# GOAL OF THE EXERCISE
Among the lines below, tally those that hold "computer". Return the number and nothing more.

RECORDS FOR PROCESSING Start Marker

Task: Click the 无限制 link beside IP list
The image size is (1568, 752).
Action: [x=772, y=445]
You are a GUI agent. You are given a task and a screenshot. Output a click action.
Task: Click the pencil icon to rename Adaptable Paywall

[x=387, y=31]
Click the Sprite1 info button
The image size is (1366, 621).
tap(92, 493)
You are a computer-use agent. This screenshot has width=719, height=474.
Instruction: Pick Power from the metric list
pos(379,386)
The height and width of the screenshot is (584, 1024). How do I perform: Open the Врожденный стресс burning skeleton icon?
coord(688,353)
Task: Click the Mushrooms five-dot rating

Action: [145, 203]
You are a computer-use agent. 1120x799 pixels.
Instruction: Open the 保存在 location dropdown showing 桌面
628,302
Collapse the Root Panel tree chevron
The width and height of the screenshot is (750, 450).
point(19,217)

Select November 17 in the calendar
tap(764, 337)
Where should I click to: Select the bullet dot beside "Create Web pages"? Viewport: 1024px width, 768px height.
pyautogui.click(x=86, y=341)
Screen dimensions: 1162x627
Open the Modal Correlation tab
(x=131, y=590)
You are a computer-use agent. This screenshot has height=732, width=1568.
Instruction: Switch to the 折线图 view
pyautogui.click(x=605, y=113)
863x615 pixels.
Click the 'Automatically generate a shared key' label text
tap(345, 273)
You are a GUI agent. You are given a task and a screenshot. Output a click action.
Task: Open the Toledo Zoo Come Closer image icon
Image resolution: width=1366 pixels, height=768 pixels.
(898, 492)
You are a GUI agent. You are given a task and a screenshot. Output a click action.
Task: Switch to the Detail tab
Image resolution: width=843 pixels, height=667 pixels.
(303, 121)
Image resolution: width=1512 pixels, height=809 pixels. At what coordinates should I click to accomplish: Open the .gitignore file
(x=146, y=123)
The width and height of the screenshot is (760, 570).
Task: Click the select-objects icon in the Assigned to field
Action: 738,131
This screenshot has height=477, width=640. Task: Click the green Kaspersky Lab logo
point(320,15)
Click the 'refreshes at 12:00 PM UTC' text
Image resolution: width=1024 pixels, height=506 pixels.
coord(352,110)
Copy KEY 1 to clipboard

RECORDS FOR PROCESSING End Marker

# EXERCISE SOLUTION
3